67 étudiants venant de 18 collèges dont 10 filles étaient en compétition, cette semaine, au Collège du Saint Esprit lors du championnat d’échecs inter-collèges 2012. En marge de l’organisation de cette compétition par l’associaion pour la Promotion du jeu d’Echecs parmi la Jeunesse  (PEJ) en collaboration avec la Mauritius Secondary Schools Sports Association (MSSSA), Week-End fait le point sur cette discipline cérébrale réputée pour affiner et aiguiser les capacités intellectuelles de tous ceux qui la pratique.
Pour ses promoteurs, il a, notamment, la réputation d’être un excellent stimulateur de la mémoire, aide à affiner la capacité de déduction et d’analyse, améliore la faculté de concentration et accroît le sens de créativité. Pas étonnant, alors, que  dans au moins une cinquantaine de pays au monde dont les Etats-Unis, la Grande-Bretagne et l’Afrique du Sud, le jeu d’échecs fait partie intégrante du curriculum scolaire. Parfois même comme l’une des activités ludiques au niveau préscolaire.

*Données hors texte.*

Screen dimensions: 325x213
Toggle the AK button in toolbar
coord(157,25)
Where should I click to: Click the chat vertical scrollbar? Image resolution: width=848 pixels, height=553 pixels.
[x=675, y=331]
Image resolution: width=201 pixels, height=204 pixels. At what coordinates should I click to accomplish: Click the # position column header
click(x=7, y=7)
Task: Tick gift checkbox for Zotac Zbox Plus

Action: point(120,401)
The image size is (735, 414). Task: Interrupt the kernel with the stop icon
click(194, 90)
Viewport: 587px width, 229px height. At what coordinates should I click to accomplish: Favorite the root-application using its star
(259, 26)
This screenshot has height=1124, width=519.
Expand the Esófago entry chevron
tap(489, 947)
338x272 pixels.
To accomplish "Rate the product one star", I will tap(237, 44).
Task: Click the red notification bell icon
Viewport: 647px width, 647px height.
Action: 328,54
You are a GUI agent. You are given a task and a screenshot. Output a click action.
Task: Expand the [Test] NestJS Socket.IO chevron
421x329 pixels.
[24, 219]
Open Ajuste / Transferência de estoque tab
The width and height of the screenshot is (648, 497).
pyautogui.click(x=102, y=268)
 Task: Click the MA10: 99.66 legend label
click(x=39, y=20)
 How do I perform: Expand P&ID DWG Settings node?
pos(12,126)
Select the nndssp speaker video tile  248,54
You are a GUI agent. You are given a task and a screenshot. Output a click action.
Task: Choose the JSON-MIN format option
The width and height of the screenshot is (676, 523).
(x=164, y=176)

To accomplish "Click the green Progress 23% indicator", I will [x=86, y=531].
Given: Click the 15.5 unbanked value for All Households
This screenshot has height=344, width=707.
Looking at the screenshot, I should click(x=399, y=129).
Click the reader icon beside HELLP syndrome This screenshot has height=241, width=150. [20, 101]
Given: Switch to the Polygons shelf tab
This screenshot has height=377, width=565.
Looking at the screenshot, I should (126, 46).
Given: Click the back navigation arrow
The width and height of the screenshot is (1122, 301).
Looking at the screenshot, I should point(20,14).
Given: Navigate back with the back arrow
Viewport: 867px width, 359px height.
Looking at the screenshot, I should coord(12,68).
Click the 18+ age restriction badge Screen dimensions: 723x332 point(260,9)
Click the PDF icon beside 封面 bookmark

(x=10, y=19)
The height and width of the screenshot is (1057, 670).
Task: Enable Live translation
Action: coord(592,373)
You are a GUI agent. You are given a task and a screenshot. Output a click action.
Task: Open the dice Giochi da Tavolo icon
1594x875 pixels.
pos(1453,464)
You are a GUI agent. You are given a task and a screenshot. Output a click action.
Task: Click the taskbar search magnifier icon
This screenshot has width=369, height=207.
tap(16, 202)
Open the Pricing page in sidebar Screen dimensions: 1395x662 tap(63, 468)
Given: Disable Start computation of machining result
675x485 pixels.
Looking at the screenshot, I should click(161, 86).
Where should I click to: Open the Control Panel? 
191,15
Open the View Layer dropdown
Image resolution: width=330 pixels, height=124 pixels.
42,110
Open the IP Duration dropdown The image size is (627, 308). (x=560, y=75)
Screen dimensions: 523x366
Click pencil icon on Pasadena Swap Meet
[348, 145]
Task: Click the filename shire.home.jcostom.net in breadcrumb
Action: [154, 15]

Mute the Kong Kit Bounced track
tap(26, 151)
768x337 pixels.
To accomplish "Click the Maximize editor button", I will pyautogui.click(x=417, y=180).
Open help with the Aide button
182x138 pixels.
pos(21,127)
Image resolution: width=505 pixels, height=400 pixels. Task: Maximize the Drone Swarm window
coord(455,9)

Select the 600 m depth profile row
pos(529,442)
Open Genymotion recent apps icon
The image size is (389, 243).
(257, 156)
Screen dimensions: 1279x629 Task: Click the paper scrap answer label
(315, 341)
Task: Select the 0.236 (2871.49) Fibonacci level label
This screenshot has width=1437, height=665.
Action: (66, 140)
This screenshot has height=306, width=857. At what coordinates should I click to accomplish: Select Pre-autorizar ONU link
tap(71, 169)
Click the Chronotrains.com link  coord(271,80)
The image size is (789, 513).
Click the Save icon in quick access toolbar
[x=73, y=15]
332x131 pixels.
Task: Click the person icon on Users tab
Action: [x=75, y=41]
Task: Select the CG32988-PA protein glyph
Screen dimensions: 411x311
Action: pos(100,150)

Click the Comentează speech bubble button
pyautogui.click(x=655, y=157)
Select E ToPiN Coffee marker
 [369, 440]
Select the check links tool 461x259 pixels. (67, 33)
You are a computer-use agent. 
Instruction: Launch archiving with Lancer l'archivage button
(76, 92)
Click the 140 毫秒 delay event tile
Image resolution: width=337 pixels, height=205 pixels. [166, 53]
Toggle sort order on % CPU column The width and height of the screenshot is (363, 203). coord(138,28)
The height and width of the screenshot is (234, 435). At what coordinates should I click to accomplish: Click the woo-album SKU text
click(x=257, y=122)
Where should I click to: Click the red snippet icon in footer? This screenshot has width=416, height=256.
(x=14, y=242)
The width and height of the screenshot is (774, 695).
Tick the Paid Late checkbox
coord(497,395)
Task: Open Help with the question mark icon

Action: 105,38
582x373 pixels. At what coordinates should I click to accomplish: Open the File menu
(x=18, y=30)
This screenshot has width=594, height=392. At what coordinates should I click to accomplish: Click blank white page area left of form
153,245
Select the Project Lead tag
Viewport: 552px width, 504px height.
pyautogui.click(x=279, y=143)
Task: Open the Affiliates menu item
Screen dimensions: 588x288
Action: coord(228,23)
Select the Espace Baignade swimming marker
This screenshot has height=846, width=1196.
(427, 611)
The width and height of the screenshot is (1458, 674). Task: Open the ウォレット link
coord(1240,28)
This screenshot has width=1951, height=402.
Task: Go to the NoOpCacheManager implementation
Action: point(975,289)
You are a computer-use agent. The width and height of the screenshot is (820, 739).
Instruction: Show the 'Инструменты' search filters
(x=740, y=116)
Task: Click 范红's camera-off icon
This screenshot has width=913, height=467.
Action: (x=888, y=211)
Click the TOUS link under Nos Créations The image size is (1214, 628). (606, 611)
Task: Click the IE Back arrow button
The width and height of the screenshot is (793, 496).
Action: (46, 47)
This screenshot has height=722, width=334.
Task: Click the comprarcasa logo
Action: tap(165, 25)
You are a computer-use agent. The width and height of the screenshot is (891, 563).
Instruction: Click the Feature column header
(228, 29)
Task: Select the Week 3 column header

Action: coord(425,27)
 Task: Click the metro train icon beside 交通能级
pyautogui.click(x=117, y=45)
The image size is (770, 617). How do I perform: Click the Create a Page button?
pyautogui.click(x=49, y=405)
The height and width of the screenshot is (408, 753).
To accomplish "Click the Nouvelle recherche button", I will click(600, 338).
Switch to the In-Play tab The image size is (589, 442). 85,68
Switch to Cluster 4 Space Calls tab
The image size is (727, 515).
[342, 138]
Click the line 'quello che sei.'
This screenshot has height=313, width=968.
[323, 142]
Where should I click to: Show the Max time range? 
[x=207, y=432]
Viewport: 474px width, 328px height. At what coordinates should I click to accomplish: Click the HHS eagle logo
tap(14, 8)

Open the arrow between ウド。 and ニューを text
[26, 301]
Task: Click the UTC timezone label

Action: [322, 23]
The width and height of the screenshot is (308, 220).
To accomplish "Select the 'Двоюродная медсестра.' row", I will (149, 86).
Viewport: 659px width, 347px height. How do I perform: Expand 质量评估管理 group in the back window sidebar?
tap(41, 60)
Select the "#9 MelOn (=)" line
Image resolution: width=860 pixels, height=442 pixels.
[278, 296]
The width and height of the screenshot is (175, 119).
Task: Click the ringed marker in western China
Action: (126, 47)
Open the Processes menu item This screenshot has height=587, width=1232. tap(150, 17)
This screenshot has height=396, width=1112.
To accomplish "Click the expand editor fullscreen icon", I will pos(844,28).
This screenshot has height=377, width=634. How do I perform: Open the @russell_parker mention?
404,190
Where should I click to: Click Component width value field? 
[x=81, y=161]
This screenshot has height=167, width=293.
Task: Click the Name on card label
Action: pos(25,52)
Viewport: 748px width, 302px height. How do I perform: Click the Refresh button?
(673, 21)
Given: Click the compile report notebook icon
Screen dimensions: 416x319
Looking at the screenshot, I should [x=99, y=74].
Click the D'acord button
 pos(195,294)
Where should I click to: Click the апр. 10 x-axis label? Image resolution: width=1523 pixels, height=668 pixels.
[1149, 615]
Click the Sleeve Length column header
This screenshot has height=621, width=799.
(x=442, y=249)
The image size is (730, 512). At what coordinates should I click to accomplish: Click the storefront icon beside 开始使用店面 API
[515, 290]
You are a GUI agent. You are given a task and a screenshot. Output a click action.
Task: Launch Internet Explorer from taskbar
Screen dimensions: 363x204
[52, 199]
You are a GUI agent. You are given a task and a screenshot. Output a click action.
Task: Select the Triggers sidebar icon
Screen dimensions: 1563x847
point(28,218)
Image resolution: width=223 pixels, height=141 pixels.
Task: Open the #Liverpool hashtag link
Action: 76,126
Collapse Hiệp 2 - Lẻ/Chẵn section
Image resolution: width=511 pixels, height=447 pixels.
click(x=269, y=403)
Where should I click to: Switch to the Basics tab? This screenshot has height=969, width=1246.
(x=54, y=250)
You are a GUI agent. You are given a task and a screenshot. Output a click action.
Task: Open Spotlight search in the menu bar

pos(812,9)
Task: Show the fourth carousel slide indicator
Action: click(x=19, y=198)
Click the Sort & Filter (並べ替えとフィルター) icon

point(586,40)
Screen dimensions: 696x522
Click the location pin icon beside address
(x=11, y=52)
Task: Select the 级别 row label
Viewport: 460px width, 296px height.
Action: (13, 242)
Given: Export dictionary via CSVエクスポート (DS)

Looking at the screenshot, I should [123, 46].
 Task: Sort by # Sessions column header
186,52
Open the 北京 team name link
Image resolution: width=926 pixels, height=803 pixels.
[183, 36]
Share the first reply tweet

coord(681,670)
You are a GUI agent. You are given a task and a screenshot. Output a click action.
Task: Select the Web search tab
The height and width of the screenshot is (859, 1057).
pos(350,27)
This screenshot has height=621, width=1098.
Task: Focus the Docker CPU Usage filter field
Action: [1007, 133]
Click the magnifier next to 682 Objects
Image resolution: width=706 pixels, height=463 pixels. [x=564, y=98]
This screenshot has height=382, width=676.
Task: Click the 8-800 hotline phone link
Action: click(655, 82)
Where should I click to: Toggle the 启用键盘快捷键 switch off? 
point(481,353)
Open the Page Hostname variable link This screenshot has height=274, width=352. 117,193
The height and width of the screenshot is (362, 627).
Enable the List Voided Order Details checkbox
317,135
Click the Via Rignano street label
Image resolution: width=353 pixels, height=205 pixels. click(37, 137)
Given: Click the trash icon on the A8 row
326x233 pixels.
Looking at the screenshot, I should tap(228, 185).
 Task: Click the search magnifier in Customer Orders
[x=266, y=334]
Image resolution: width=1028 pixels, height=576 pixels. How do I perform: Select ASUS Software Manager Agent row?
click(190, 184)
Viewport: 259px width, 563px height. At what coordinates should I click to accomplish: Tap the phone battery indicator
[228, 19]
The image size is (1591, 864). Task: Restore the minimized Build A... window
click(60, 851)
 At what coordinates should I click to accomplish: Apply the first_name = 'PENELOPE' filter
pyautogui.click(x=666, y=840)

D’ailleurs, la Fédération Internationale des Echecs (FIDE) dispose, à cette fin, d’une commission spécialement chargée pour la popularisation des échecs en milieu scolaire.
A Maurice, depuis une dizaine d’années, PEJ, association qui oeuvre pour la promotion du jeu d’échecs parmi la jeunesse s’est, elle aussi, mise de la partie. « Nous voulions combler le vide qui existait en matière de sport cérébral chez les jeunes du cycle secondaire », explique, à cet effet, Ronald Raimbert, secrétaire de l’association. Mise sur pied en septembre 2003, PEJ regroupe des joueurs d’échecs chevronnés dont plusieurs ont, plus d’une fois, représenté le pays à des championnats à l’étranger. Avec l’aide de feu Harold Chan Lam, ancien directeur du London College, un premier championnat inter-collèges est organisé en 2003.